**Records provided**
--------------------------------------------------

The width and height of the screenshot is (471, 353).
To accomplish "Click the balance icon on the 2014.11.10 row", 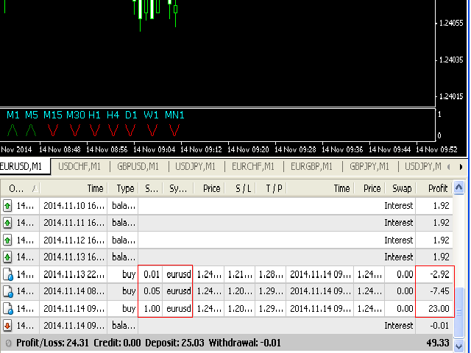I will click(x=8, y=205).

--------------------------------------------------

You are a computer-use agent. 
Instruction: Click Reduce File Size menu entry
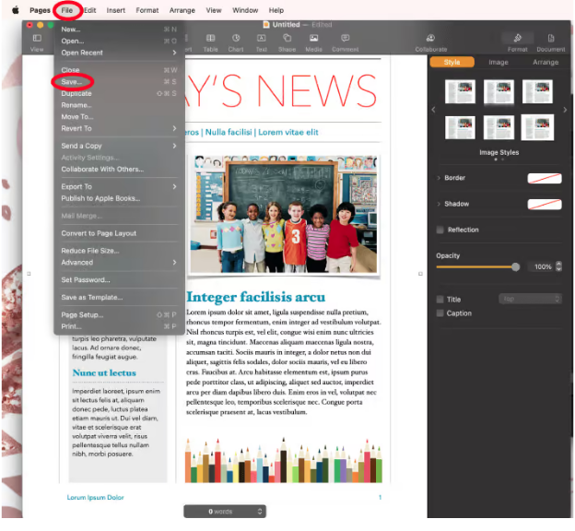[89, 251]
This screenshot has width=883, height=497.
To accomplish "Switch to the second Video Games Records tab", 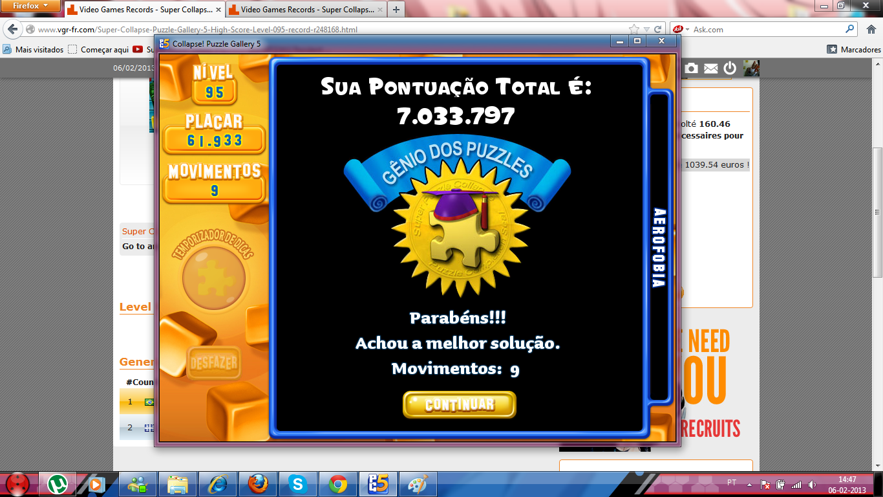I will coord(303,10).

--------------------------------------------------

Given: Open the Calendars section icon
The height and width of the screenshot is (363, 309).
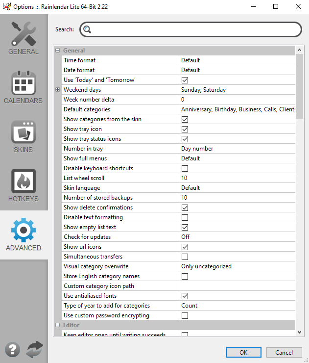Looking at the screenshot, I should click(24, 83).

--------------------------------------------------

**Exercise details**
In the part of the items that opens with the line containing "Given: Open the Calendars section icon" and closes with the line containing "Looking at the", substitute "Contacts" for "Calendars" and write out only those lines, otherwise unchanged. Omit the pictures from your answer.

**Answer to the task**
Given: Open the Contacts section icon
The height and width of the screenshot is (363, 309).
Looking at the screenshot, I should click(24, 83).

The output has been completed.